Firstly, they were now proceeding on the basis that the primary concern was the recurrent rhinovirus (common cold). This, they were now suggesting, was the thing that I could not get rid of, because of my weak immune system. The theory was now that, with this in the background, some or all of my feverish episodes had been due to secondary bacterial infections overlaying the cold. That’s why antibiotics had been effective, but had not resolved everything.
And they noted that my immune system was weak not only in the areas affected by the stem cell transplant and the cyclosporine (T-cells). I also had extremely low immunoglobulins. (Yes, I know I’ve lost you in biological technicality… I don’t really understand much myself. Let’s just say that these things are elements of my body’s ability to fend off germs, basically!)
Therefore, the proposal was to put me on some treatment to boost my immunoglobulins. This was to start immediately with a first IV infusion of immunoglobulins within a couple of days while I was in hospital, and then I would have further infusions every four weeks (as an outpatient) until my levels were stable and normal. This is called IVIg (IntraVenous Immunoglobulins) treatment.
This will not interact with my transplant engraftment at all, so they say.
So, I guess, in summary, it’s a way of strengthening one area of my immune system artificially to indirectly support the whole natural process.

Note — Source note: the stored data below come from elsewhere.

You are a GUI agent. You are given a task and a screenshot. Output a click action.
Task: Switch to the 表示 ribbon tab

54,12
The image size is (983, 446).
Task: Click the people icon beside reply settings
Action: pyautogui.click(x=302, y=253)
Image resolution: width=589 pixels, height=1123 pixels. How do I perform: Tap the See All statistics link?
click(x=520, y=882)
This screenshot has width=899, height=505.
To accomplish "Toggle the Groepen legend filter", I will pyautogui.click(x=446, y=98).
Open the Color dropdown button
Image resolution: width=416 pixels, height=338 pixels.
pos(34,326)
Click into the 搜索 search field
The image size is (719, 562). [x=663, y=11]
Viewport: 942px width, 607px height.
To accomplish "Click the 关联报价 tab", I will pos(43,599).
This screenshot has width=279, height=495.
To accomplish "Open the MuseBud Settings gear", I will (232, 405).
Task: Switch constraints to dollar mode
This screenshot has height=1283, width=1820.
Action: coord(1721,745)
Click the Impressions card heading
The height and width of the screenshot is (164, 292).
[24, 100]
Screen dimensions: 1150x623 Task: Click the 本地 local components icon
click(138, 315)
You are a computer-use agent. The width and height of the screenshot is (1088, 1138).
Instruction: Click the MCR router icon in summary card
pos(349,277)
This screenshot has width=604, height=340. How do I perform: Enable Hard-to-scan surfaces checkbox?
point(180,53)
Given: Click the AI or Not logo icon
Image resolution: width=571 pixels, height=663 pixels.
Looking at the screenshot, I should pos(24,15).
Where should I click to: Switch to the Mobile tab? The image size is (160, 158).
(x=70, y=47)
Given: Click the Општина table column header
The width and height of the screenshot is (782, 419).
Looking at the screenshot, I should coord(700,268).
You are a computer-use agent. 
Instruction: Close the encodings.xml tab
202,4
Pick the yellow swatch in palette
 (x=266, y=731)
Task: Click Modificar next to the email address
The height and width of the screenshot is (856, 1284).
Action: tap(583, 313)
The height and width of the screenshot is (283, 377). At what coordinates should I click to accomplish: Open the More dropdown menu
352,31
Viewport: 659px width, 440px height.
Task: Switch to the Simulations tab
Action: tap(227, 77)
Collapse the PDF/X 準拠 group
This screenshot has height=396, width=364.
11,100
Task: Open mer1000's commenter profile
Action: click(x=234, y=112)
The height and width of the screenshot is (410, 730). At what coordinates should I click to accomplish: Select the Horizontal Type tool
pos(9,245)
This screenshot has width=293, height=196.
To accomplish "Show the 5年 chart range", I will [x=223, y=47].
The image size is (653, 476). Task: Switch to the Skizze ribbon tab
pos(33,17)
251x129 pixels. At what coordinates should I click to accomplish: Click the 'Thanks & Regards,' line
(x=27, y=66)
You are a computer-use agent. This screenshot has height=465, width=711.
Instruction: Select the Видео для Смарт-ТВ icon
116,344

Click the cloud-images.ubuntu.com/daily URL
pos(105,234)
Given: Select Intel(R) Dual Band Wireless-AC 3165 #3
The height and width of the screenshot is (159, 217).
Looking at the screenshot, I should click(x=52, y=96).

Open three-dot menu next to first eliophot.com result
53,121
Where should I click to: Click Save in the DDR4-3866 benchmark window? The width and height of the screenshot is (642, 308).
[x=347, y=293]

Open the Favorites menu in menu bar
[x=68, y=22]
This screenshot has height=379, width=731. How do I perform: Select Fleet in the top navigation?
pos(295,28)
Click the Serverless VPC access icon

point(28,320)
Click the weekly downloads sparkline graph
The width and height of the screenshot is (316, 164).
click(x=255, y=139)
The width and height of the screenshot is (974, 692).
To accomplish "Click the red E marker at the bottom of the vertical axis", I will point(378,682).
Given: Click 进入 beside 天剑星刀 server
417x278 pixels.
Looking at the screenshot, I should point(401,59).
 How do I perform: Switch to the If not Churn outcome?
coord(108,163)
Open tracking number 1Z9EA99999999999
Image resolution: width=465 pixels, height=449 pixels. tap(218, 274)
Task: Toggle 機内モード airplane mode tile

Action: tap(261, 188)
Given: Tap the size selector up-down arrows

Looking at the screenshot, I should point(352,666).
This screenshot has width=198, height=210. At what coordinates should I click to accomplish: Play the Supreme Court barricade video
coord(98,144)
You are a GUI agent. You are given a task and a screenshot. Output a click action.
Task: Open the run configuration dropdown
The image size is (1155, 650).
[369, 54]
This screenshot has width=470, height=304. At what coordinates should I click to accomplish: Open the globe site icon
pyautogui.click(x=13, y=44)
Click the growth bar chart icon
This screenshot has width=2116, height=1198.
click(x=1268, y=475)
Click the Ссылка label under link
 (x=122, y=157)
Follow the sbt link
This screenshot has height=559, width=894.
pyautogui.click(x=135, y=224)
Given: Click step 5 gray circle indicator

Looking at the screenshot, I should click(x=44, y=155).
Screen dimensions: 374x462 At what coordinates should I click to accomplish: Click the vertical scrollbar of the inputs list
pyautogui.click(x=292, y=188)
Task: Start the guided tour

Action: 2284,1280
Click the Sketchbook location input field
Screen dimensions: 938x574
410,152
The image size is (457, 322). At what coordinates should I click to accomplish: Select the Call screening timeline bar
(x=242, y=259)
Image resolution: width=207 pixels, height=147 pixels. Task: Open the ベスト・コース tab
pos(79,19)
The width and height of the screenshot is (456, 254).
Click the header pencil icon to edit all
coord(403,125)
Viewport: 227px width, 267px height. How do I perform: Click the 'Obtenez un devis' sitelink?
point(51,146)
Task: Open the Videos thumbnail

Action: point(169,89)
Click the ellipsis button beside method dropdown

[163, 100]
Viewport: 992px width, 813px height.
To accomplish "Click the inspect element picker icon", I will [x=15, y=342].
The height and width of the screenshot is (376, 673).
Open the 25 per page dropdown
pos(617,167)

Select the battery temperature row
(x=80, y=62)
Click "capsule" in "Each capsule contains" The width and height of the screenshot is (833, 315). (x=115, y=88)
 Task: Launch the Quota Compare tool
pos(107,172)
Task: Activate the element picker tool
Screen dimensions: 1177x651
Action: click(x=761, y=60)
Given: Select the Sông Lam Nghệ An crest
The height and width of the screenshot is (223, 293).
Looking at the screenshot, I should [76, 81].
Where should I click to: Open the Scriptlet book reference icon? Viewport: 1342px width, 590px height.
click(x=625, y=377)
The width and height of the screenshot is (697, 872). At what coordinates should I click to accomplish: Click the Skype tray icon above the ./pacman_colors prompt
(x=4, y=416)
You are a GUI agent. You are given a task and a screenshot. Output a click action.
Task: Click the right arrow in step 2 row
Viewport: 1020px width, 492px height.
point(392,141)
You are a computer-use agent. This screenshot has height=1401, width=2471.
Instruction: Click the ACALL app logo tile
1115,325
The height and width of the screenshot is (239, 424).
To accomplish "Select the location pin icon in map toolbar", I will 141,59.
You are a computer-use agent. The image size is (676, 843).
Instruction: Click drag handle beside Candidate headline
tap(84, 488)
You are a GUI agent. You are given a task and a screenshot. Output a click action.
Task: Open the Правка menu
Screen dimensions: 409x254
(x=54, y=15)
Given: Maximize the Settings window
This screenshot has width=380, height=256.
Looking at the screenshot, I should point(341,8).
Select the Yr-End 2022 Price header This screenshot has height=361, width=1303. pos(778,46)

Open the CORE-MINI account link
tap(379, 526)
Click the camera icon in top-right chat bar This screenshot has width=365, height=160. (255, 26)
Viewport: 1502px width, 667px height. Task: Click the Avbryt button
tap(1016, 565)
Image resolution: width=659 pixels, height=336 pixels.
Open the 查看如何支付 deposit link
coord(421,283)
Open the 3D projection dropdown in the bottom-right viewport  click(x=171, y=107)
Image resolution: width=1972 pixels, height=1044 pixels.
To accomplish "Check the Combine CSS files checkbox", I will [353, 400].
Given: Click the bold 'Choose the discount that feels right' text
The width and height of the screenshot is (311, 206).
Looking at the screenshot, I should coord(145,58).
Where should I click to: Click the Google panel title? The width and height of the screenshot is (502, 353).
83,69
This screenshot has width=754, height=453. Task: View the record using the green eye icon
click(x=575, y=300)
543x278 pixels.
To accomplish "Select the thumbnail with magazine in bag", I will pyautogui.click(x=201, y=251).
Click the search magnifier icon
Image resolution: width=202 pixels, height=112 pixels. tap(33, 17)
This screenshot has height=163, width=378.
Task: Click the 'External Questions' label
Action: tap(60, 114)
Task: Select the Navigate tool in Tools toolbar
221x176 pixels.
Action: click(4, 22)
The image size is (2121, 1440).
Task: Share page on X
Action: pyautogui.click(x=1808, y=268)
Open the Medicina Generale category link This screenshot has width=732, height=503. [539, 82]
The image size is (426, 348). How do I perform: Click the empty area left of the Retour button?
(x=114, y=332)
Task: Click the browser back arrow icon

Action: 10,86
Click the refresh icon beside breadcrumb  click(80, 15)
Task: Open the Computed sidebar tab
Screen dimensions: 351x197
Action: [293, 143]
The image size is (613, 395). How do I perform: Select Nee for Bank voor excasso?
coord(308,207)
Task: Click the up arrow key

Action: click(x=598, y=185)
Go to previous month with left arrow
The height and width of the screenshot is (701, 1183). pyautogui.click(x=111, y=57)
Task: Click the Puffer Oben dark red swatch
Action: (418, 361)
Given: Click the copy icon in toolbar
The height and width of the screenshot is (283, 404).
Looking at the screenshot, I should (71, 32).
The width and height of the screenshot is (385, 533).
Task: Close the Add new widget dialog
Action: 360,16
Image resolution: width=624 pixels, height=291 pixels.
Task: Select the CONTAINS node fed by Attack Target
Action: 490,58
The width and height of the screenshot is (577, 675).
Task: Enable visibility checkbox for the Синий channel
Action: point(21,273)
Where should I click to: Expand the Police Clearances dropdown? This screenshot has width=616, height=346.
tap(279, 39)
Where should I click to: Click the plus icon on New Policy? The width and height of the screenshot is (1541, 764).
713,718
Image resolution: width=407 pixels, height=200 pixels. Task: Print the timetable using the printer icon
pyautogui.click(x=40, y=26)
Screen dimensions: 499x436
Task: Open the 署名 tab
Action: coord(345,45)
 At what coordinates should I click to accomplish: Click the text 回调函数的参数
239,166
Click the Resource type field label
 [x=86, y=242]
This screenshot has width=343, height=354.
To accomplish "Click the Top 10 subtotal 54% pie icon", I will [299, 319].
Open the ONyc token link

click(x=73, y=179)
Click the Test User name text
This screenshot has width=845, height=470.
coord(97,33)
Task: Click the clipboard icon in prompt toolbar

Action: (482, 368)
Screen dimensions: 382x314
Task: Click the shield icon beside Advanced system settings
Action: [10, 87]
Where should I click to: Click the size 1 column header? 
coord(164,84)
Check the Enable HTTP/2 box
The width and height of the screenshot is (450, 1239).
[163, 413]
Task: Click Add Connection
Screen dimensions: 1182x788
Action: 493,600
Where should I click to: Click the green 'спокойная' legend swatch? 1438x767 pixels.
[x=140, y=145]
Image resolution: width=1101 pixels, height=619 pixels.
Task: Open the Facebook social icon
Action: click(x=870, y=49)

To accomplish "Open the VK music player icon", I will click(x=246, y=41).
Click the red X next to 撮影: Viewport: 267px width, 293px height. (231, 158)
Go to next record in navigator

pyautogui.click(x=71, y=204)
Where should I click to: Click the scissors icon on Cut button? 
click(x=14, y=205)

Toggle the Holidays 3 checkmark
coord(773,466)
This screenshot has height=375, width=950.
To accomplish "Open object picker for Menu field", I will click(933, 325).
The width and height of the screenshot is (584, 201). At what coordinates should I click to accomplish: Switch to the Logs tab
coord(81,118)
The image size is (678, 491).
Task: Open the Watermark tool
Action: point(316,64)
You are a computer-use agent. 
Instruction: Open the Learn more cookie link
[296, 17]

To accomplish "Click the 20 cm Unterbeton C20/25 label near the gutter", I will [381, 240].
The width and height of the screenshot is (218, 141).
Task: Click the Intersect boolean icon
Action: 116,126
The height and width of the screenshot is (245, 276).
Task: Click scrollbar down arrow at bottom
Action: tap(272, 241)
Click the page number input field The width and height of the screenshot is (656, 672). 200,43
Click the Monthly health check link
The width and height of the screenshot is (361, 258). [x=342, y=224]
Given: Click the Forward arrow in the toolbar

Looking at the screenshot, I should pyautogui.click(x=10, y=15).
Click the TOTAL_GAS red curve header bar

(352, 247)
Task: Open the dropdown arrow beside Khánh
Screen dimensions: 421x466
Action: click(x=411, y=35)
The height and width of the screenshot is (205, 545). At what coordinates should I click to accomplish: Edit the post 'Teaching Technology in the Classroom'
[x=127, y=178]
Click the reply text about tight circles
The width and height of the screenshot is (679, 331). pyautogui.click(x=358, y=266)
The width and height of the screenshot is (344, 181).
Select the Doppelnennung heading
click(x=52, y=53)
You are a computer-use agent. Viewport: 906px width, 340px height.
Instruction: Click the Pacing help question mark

Secondly, the CT scan of my chest had apparently showed some slight thickening around one of my vertebrae. This could be nothing or something. So, to resolve the debate they’d decided I should have an MRI scan of my spine. This could be done equally quickly either as an inpatient or outpatient.
Thirdly, in view of the need for continued further IV infusions and the fact my veins are not very conducive to having cannulas inserted, they agreed to give me a PICC line.
The rest of Thursday was pretty boring, much like the rest of the week!
The highlight was that a bed had been found for me up in Wessex Ward, so I was moved there late in the evening.
Friday 11 October
One would have thought, with the plan sorted out, that it would be “all systems go” and “let’s get burrows-exit done!” Hmmm. Not quite.
One of the doctors came in quite early and told me that the nurse who fits the PICC lines had said she’d try to fit me in that day. She said the IVIg was being discussed and readied, but had to go for some sort of approval at a panel involving senior pharmacists. And she would try to get an MRI booked for that day to make things easier, so that I wouldn’t have to come back for a scan as an outpatient.
Then I waited… and waited… and waited… and had lunch… all quiet.
Then around 2pm the specialist nurse came into my room with her specialist equipment and fitted my PICC line.
Like last year, it took about half an hour, involved a little bit of minor discomfort, but overall was less painful than having a cannula inserted! And even though I’ve got to take care of it, constantly hanging out of my arm, and I have to have the dressing changed once a week, it can be used easily every time I need a blood test or an infusion of any kind. And it can stay where it is for several months. And I don’t have to worry about cannula pain!
And then I went back to more waiting… but nothing else happened! Apparently by the time they’d got the approval for the IVIg the nurses didn’t want to start me on it, because it would have crossed over into the night shift where there would be less support on hand for complications.
Evidently an IVIg is a bit like an antibody treatment such as Rituximab or Campath, where there is a risk of allergic reaction. So precautions are taken. The infusion is started slowly, with ‘obs’ every 30 minutes, gradually increasing the rate of infusion as long as all is going well. Understandably, therefore, the nurses want to give it as much of their attention as possible, and not get distracted with shift handover and other things.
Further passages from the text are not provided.